In Mozambique, one in two girls will marry and two in five girls will have given birth by age 18.
For the nation to achieve a demographic transition, it remains an undisputed priority to reimagine how Mozambican girls access the sexual and reproductive health (SRH) tools and services they need to own their health and life decisions. It’s a tall order – and one that PSI’s flagship Adolescents 360’s (A360) youth-powered adolescent and youth sexual and reproductive health (AYSRH) programmatic blueprint is helping to drive forward.
Through UK Aid funding, Vale-a-Pena is applying the A360 Blueprint for AYSRH Change in Mozambique: proving that by putting girls and their influencers at the center of AYSRH program design, we can better understand what it takes to position contraception as valuable, relevant and accessible for adolescent girls, today.
The project is currently in its prototyping phase.
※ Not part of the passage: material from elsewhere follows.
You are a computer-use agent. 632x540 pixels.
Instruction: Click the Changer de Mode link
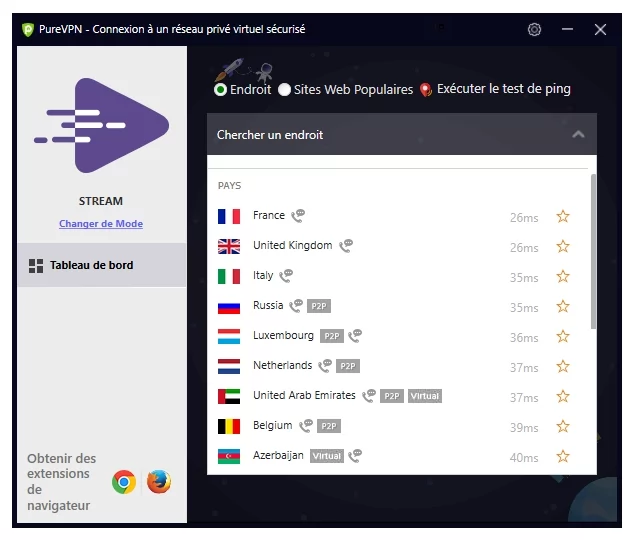(101, 224)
What We Know, and What We’re Aiming to Answer
There’s a lot about the A360 Blueprint that has been confirmed across A360’s early work across Ethiopia, Nigeria and Tanzania that we wanted to validate and contextualize in Mozambique.
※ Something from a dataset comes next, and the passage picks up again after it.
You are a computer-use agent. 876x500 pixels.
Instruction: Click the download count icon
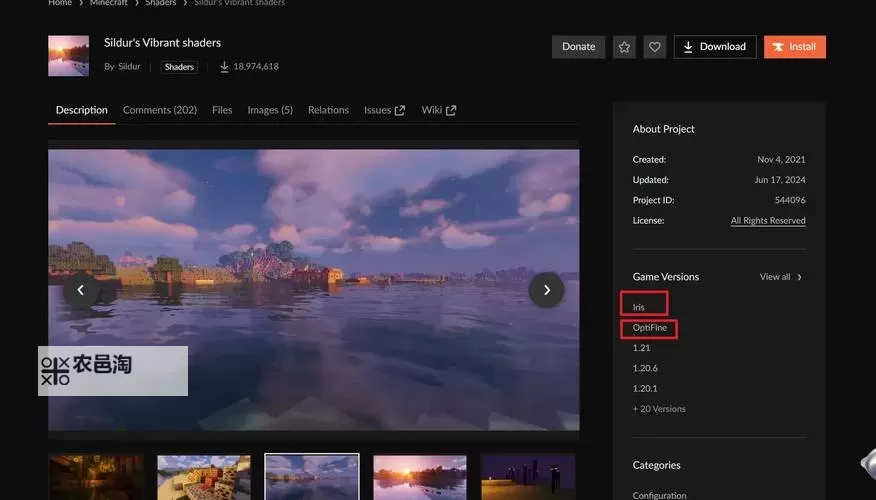(224, 67)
- Girls don’t see the relevance of contraception. AYSRH services, therefore, must complement and align with girls’ self-defined and attainable joys, interests and goals—like motherhood, for when she is ready.
- One size does not fit all. Segmenting programming to account for where girls are in their unique life stages enable us to better respond to girls’ differing needs.
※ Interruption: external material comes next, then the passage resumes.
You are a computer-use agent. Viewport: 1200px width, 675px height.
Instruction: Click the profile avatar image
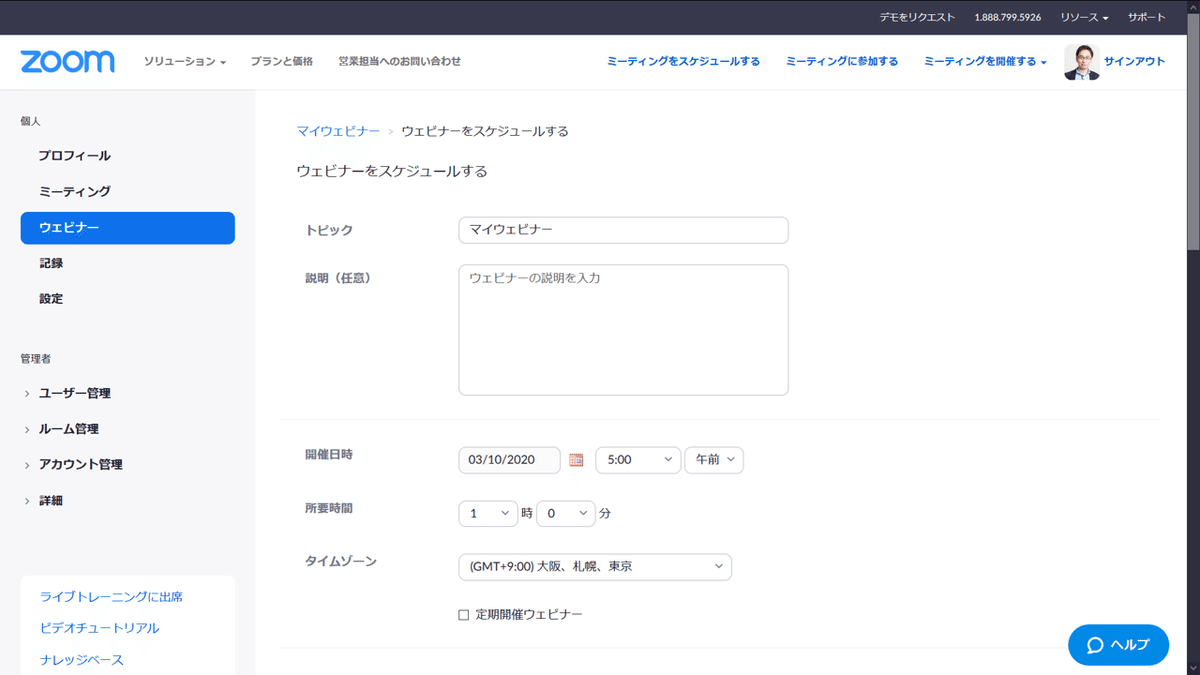coord(1081,61)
- Girls often lack safe sources—and safe spaces—to turn to for questions about their health and lives. At the same time, girls seek community acceptance yet experience a sense of social isolation as they move into new life stages, like marriage and motherhood.
- Youth-friendly health service provision furthers trust among consumers served, encouraging girls to return for more.
- Increasing where and how girls engage with and partake in services reduces access to barriers.
- Offering opt-out services removes friction by making it a norm to partake in contraceptive counseling.
- Leveraging who girls define as safe influencers allows interventions to secure buy-in from those who shape how she makes her health and life decisions.
But there are new areas that present opportunities to expand what it means to take the A360 model to new places and across country contexts. Namely:
- How can we engage influencers to understand the relevance of, to thereby encourage young people to access SRH services?
- How can we address adverse gender norms?
- How can we engage boys so they, too, see contraception as relevant for not only their partners, but for themselves?
- How can we engage unmarried couples, particularly in environments in which adolescents stay mum about their relationship status?
- How should we position contraception within a context with high rates of early marriage?
That’s where Vale a Pena comes into play: drawing from the A360 Blueprint, Vale-a-Pena aims to innovate how girls in Mozambique’s northern Nampula province and southern Gaza province aged 10-19 perceive and voluntarily access modern contraception.